■ **Your goal**: Could you render the data below as a JSON list of strings, with one string for each line and no entries for blank lines?

■ **Records contained in a dataset**:
* Begin *

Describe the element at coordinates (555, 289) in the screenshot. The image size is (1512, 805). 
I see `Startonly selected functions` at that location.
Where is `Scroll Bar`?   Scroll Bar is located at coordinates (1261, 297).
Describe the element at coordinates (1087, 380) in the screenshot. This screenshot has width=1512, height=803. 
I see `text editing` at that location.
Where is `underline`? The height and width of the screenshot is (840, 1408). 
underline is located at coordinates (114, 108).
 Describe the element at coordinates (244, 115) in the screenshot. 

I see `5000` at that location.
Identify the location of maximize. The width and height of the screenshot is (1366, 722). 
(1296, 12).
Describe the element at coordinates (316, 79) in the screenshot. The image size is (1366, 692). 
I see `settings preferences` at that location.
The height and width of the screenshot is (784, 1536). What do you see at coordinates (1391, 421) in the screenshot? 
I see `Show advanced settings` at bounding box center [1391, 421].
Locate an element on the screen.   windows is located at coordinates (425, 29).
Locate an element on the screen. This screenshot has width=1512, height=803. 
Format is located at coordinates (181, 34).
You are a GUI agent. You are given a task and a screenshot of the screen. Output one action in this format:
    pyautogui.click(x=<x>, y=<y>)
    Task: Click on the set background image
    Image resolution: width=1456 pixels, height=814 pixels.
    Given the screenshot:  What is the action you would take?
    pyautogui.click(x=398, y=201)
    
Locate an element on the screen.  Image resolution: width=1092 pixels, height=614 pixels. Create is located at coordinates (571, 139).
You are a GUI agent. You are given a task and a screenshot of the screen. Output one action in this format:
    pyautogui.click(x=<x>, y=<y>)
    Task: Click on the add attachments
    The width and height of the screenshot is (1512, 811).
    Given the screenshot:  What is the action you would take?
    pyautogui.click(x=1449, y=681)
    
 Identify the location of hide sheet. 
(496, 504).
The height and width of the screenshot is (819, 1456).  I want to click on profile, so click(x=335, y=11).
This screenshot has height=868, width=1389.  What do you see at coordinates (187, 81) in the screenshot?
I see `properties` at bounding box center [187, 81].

* End *

■ **Answer below**:
[
  "Describe the element at coordinates (555, 289) in the screenshot. The image size is (1512, 805). ",
  "I see `Startonly selected functions` at that location.",
  "Where is `Scroll Bar`?   Scroll Bar is located at coordinates (1261, 297).",
  "Describe the element at coordinates (1087, 380) in the screenshot. This screenshot has width=1512, height=803. ",
  "I see `text editing` at that location.",
  "Where is `underline`? The height and width of the screenshot is (840, 1408). ",
  "underline is located at coordinates (114, 108).",
  " Describe the element at coordinates (244, 115) in the screenshot. ",
  "I see `5000` at that location.",
  "Identify the location of maximize. The width and height of the screenshot is (1366, 722). ",
  "(1296, 12).",
  "Describe the element at coordinates (316, 79) in the screenshot. The image size is (1366, 692). ",
  "I see `settings preferences` at that location.",
  "The height and width of the screenshot is (784, 1536). What do you see at coordinates (1391, 421) in the screenshot? ",
  "I see `Show advanced settings` at bounding box center [1391, 421].",
  "Locate an element on the screen.   windows is located at coordinates (425, 29).",
  "Locate an element on the screen. This screenshot has width=1512, height=803. ",
  "Format is located at coordinates (181, 34).",
  "You are a GUI agent. You are given a task and a screenshot of the screen. Output one action in this format:",
  "    pyautogui.click(x=<x>, y=<y>)",
  "    Task: Click on the set background image",
  "    Image resolution: width=1456 pixels, height=814 pixels.",
  "    Given the screenshot:  What is the action you would take?",
  "    pyautogui.click(x=398, y=201)",
  "Locate an element on the screen.  Image resolution: width=1092 pixels, height=614 pixels. Create is located at coordinates (571, 139).",
  "You are a GUI agent. You are given a task and a screenshot of the screen. Output one action in this format:",
  "    pyautogui.click(x=<x>, y=<y>)",
  "    Task: Click on the add attachments",
  "    The width and height of the screenshot is (1512, 811).",
  "    Given the screenshot:  What is the action you would take?",
  "    pyautogui.click(x=1449, y=681)",
  " Identify the location of hide sheet. ",
  "(496, 504).",
  "The height and width of the screenshot is (819, 1456).  I want to click on profile, so click(x=335, y=11).",
  "This screenshot has height=868, width=1389.  What do you see at coordinates (187, 81) in the screenshot?",
  "I see `properties` at bounding box center [187, 81]."
]